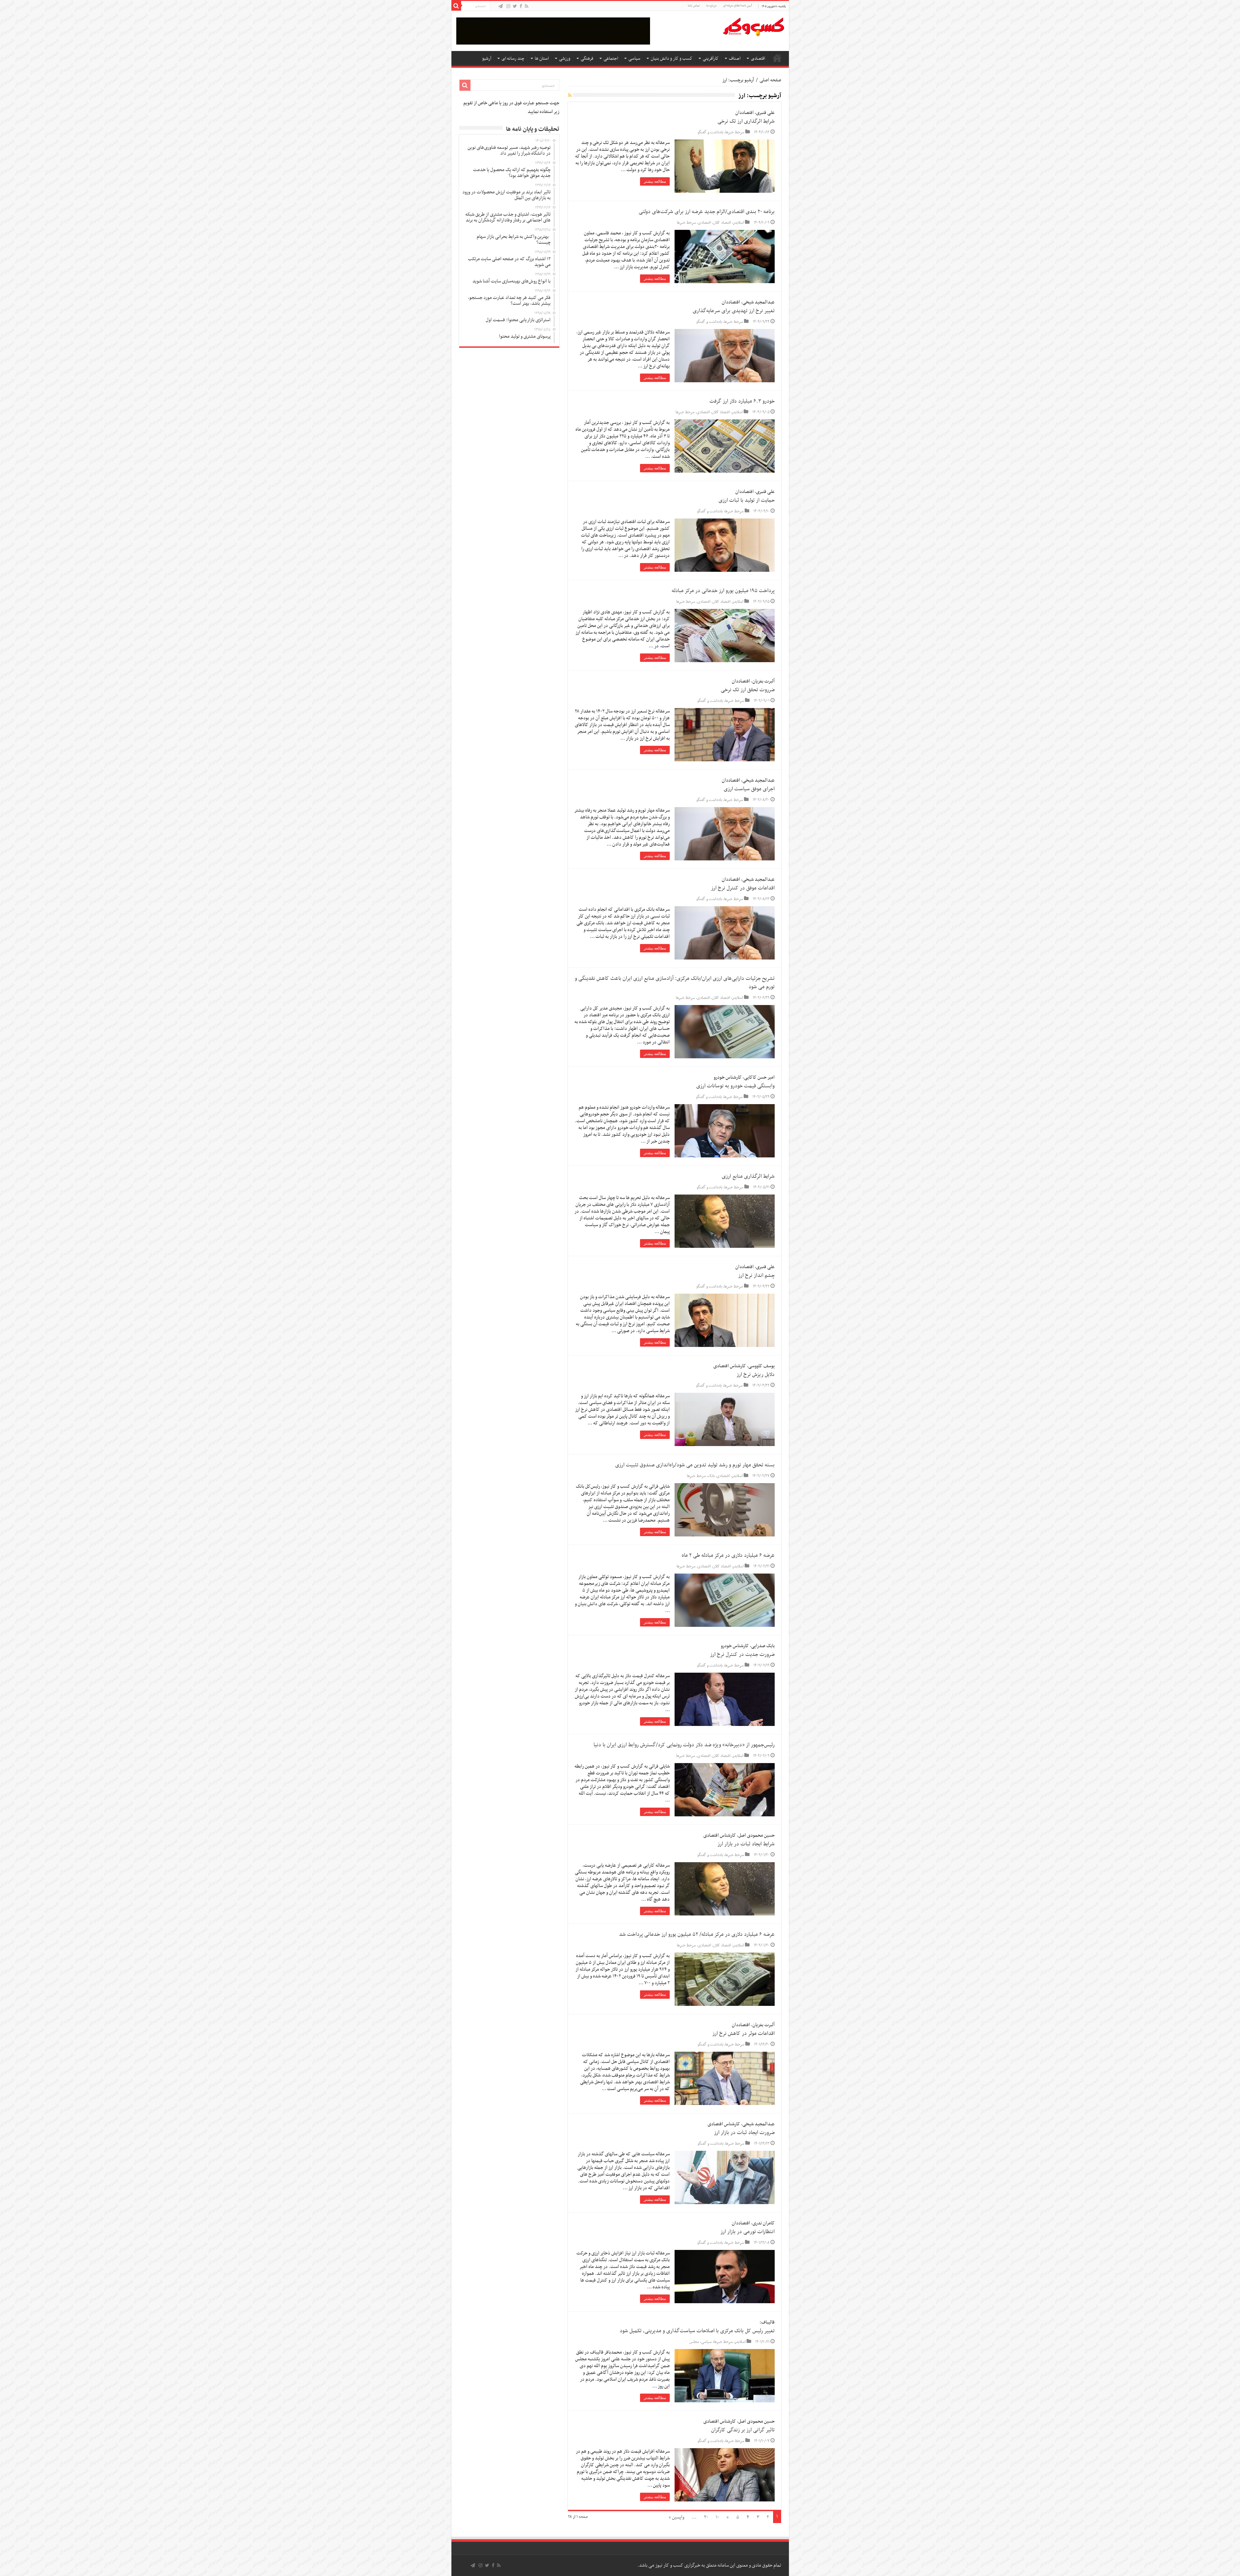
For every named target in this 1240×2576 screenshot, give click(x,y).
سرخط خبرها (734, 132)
+++
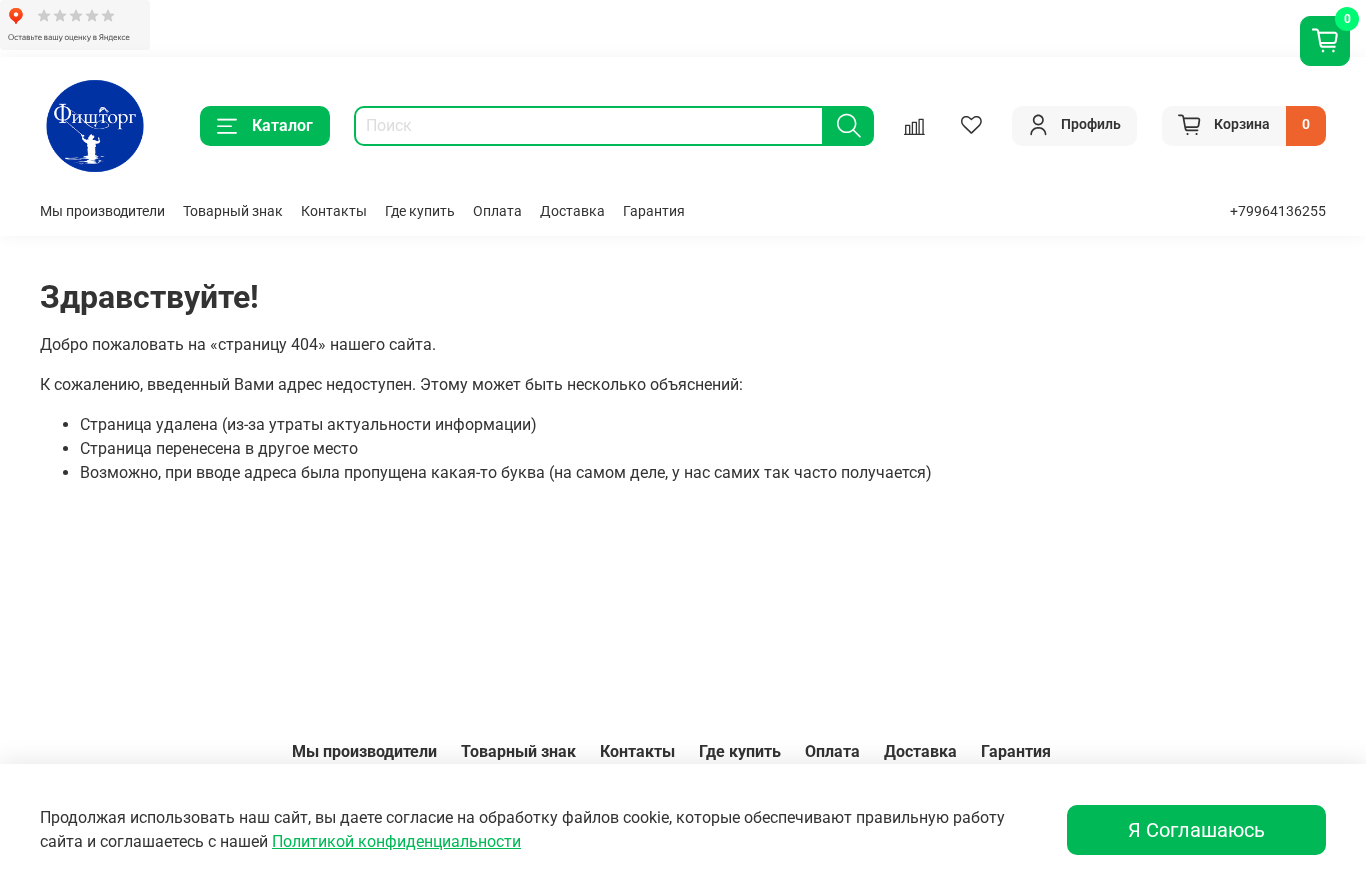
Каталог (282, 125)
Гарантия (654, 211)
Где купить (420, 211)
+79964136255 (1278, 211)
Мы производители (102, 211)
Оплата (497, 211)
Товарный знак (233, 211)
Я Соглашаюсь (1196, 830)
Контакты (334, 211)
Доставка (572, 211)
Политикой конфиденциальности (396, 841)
+++
— Try it —
Going back to the entries above, set down exactly the lines that begin at the one with "Каталог (282, 125)" and end at the one with "Политикой конфиденциальности (396, 841)", both included, and nothing else.

— Answer to this exercise —
Каталог (282, 125)
Гарантия (654, 211)
Где купить (420, 211)
+79964136255 (1278, 211)
Мы производители (102, 211)
Оплата (497, 211)
Товарный знак (233, 211)
Я Соглашаюсь (1196, 830)
Контакты (334, 211)
Доставка (572, 211)
Политикой конфиденциальности (396, 841)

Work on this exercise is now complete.